| RECORDS TO PROCESS |
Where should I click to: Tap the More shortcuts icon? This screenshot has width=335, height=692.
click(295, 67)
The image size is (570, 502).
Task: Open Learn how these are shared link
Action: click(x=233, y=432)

| DIRECTIONS |
An exact written copy of every entry is the required answer.

| RESPONSE |
Where should I click to: Tap the More shortcuts icon? This screenshot has width=335, height=692.
click(295, 67)
The image size is (570, 502).
Task: Open Learn how these are shared link
Action: click(x=233, y=432)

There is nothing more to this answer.